Post #809 – February 1, 2019

Annoying Phrases in Emails

A poll by Adobe has uncovered the most annoying phrases to receive in a work email.  It is a poll rammed with all manner of passive-aggressive neediness and belligerence, but what do the phrases really mean?  Here are some of the most annoying, decoded.

• ‘Not sure if you saw my last email’
Perhaps you were busy at lunch, or having a nice time with your children or visiting your sick mother.  Whatever it was, I am more important.  Please work until you are dead.

• ‘Per my last email’
I use the word “per” now, because I want my vaguely legal-sounding vocabulary to create fear deep in your stupid bovine heart.

• ‘Per our conversation’
I am creating a paper trail, because this entire project is about to go belly up and I definitely want everyone to know that this whole mess is exclusively your fault, even though it is probably mine.

• ‘Any updates on this?’
I am phrasing this as a question because screaming “I DEMAND IMMEDIATE UPDATES!” makes me look deranged.

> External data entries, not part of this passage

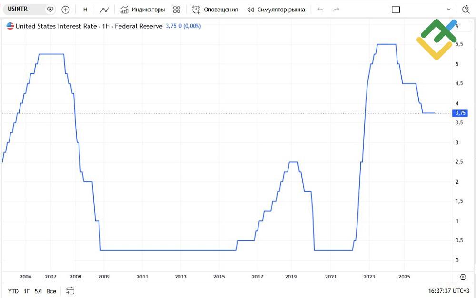Launch Симулятор рынка replay mode
This screenshot has width=476, height=298.
pos(276,10)
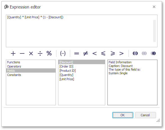Screen dimensions: 165x130
Task: Insert the less-than operator
Action: [95, 53]
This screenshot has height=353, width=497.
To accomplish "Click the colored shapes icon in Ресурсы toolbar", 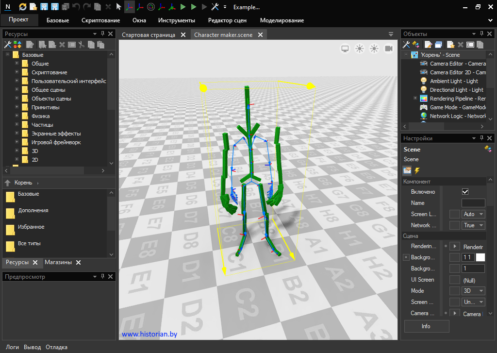I will (17, 45).
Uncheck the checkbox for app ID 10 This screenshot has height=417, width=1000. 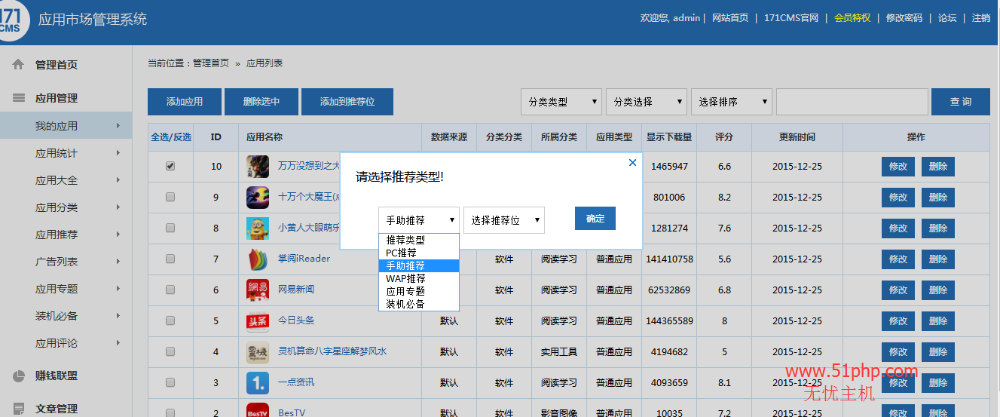tap(170, 166)

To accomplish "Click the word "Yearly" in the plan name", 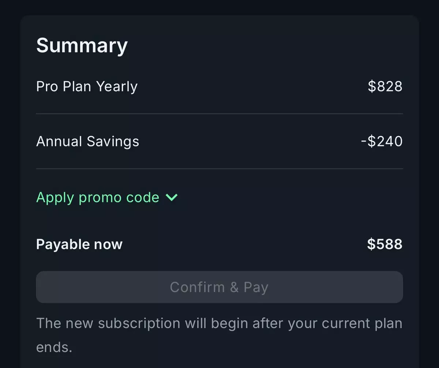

• ‘Sorry for the double email’
I am not sorry. I like sending double emails. They make me feel powerful. Tomorrow I am going to send you a triple email, and I won’t be sorry about that, either. 

• ‘Please advise’
I am washing my hands of this whole tawdry cock-up and dumping all responsibility on to you. 

• ‘As previously stated’
I cannot believe you ignored one of my statements. Can you imagine if Noah had ignored God’s statement about the flood? I want you to place similar importance on a spreadsheet about office fittings that I will never even look at.

• ‘As discussed’
“Discussed” obviously means “demanded.”  Fear me.

• ‘Re-attaching for convenience’
I do not just want to clog up your inbox with unnecessary reminders; I also want to clog up your inbox with documents you already own.  Feel free to cry at your desk at the earliest convenience.